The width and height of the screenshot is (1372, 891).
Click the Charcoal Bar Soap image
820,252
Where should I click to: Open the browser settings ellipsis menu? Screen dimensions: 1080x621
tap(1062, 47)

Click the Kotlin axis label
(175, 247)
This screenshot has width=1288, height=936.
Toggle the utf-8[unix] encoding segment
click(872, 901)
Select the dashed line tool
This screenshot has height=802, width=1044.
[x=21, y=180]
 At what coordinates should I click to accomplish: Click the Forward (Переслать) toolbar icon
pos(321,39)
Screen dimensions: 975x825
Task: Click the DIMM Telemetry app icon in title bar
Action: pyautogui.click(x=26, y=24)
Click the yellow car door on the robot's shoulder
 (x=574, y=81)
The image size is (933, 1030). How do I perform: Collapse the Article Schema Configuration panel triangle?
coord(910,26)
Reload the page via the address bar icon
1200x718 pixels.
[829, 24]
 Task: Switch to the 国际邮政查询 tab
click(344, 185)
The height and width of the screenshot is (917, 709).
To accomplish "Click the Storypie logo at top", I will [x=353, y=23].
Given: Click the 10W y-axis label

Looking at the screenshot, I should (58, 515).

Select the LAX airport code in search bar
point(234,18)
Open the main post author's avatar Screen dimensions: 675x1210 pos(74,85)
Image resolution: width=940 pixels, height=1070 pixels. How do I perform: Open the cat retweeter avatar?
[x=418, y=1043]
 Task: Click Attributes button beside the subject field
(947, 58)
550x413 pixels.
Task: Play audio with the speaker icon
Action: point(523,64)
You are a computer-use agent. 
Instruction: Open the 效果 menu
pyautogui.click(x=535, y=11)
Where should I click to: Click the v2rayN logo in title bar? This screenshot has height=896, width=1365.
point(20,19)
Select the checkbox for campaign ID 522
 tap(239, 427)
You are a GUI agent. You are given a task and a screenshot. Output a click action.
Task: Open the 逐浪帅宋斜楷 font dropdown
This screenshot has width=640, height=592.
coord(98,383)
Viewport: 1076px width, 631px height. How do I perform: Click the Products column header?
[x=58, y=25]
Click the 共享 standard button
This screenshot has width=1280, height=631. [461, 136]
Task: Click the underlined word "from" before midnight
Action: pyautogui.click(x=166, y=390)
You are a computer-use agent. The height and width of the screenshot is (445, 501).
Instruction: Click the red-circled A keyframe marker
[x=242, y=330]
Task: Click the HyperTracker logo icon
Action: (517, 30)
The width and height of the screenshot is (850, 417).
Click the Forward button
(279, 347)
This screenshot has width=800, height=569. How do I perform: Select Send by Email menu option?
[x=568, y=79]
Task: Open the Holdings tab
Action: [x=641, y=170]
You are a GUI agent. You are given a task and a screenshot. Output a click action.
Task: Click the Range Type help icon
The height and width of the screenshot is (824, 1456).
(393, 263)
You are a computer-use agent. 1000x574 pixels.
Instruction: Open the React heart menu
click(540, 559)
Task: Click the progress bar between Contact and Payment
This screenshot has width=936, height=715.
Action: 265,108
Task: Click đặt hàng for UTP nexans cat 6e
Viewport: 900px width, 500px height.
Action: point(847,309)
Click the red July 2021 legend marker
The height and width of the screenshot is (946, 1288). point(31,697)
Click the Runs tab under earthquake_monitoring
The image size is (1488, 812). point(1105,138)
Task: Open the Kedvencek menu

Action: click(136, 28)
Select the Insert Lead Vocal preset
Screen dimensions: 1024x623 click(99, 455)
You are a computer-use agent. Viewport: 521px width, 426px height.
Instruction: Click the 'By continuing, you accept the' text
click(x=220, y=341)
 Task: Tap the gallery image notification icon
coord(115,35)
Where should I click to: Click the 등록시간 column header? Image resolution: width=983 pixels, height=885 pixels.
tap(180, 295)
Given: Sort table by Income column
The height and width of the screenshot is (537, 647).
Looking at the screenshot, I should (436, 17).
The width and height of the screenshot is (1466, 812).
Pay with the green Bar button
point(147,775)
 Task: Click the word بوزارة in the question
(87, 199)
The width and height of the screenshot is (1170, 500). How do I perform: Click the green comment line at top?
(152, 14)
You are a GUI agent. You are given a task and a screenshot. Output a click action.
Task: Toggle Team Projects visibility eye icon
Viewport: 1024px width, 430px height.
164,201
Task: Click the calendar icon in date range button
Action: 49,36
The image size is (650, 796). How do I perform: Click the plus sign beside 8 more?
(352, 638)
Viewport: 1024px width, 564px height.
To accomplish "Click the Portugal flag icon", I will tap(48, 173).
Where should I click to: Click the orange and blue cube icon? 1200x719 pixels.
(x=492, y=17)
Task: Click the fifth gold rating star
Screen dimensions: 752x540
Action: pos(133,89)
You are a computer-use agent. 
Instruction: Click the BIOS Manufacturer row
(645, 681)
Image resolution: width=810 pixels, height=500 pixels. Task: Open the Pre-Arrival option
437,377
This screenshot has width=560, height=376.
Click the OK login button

→ PROMPT: Could you write out the material above exactly as it appears?

→ RESPONSE BELOW:
The width and height of the screenshot is (1372, 891).
Click the Charcoal Bar Soap image
820,252
Where should I click to: Open the browser settings ellipsis menu? Screen dimensions: 1080x621
tap(1062, 47)

Click the Kotlin axis label
(175, 247)
This screenshot has width=1288, height=936.
Toggle the utf-8[unix] encoding segment
click(872, 901)
Select the dashed line tool
This screenshot has height=802, width=1044.
[x=21, y=180]
 At what coordinates should I click to accomplish: Click the Forward (Переслать) toolbar icon
pos(321,39)
Screen dimensions: 975x825
Task: Click the DIMM Telemetry app icon in title bar
Action: pyautogui.click(x=26, y=24)
Click the yellow car door on the robot's shoulder
 (x=574, y=81)
The image size is (933, 1030). How do I perform: Collapse the Article Schema Configuration panel triangle?
coord(910,26)
Reload the page via the address bar icon
1200x718 pixels.
[829, 24]
 Task: Switch to the 国际邮政查询 tab
click(344, 185)
The height and width of the screenshot is (917, 709).
To accomplish "Click the Storypie logo at top", I will [x=353, y=23].
Given: Click the 10W y-axis label

Looking at the screenshot, I should (58, 515).

Select the LAX airport code in search bar
point(234,18)
Open the main post author's avatar Screen dimensions: 675x1210 pos(74,85)
Image resolution: width=940 pixels, height=1070 pixels. How do I perform: Open the cat retweeter avatar?
[x=418, y=1043]
 Task: Click Attributes button beside the subject field
(947, 58)
550x413 pixels.
Task: Play audio with the speaker icon
Action: point(523,64)
You are a computer-use agent. 
Instruction: Open the 效果 menu
pyautogui.click(x=535, y=11)
Where should I click to: Click the v2rayN logo in title bar? This screenshot has height=896, width=1365.
point(20,19)
Select the checkbox for campaign ID 522
 tap(239, 427)
You are a GUI agent. You are given a task and a screenshot. Output a click action.
Task: Open the 逐浪帅宋斜楷 font dropdown
This screenshot has width=640, height=592.
coord(98,383)
Viewport: 1076px width, 631px height. How do I perform: Click the Products column header?
[x=58, y=25]
Click the 共享 standard button
This screenshot has width=1280, height=631. [461, 136]
Task: Click the underlined word "from" before midnight
Action: pyautogui.click(x=166, y=390)
You are a computer-use agent. The height and width of the screenshot is (445, 501).
Instruction: Click the red-circled A keyframe marker
[x=242, y=330]
Task: Click the HyperTracker logo icon
Action: (517, 30)
The width and height of the screenshot is (850, 417).
Click the Forward button
(279, 347)
This screenshot has width=800, height=569. How do I perform: Select Send by Email menu option?
[x=568, y=79]
Task: Open the Holdings tab
Action: [x=641, y=170]
You are a GUI agent. You are given a task and a screenshot. Output a click action.
Task: Click the Range Type help icon
The height and width of the screenshot is (824, 1456).
(393, 263)
You are a computer-use agent. 1000x574 pixels.
Instruction: Open the React heart menu
click(540, 559)
Task: Click the progress bar between Contact and Payment
This screenshot has width=936, height=715.
Action: 265,108
Task: Click đặt hàng for UTP nexans cat 6e
Viewport: 900px width, 500px height.
Action: point(847,309)
Click the red July 2021 legend marker
The height and width of the screenshot is (946, 1288). point(31,697)
Click the Runs tab under earthquake_monitoring
The image size is (1488, 812). point(1105,138)
Task: Open the Kedvencek menu

Action: click(136, 28)
Select the Insert Lead Vocal preset
Screen dimensions: 1024x623 click(99, 455)
You are a computer-use agent. Viewport: 521px width, 426px height.
Instruction: Click the 'By continuing, you accept the' text
click(x=220, y=341)
 Task: Tap the gallery image notification icon
coord(115,35)
Where should I click to: Click the 등록시간 column header? Image resolution: width=983 pixels, height=885 pixels.
tap(180, 295)
Given: Sort table by Income column
The height and width of the screenshot is (537, 647).
Looking at the screenshot, I should (436, 17).
The width and height of the screenshot is (1466, 812).
Pay with the green Bar button
point(147,775)
 Task: Click the word بوزارة in the question
(87, 199)
The width and height of the screenshot is (1170, 500). How do I perform: Click the green comment line at top?
(152, 14)
You are a GUI agent. You are given a task and a screenshot. Output a click action.
Task: Toggle Team Projects visibility eye icon
Viewport: 1024px width, 430px height.
164,201
Task: Click the calendar icon in date range button
Action: 49,36
The image size is (650, 796). How do I perform: Click the plus sign beside 8 more?
(352, 638)
Viewport: 1024px width, 564px height.
To accomplish "Click the Portugal flag icon", I will tap(48, 173).
Where should I click to: Click the orange and blue cube icon? 1200x719 pixels.
(x=492, y=17)
Task: Click the fifth gold rating star
Screen dimensions: 752x540
Action: pos(133,89)
You are a computer-use agent. 
Instruction: Click the BIOS Manufacturer row
(645, 681)
Image resolution: width=810 pixels, height=500 pixels. Task: Open the Pre-Arrival option
437,377
This screenshot has width=560, height=376.
Click the OK login button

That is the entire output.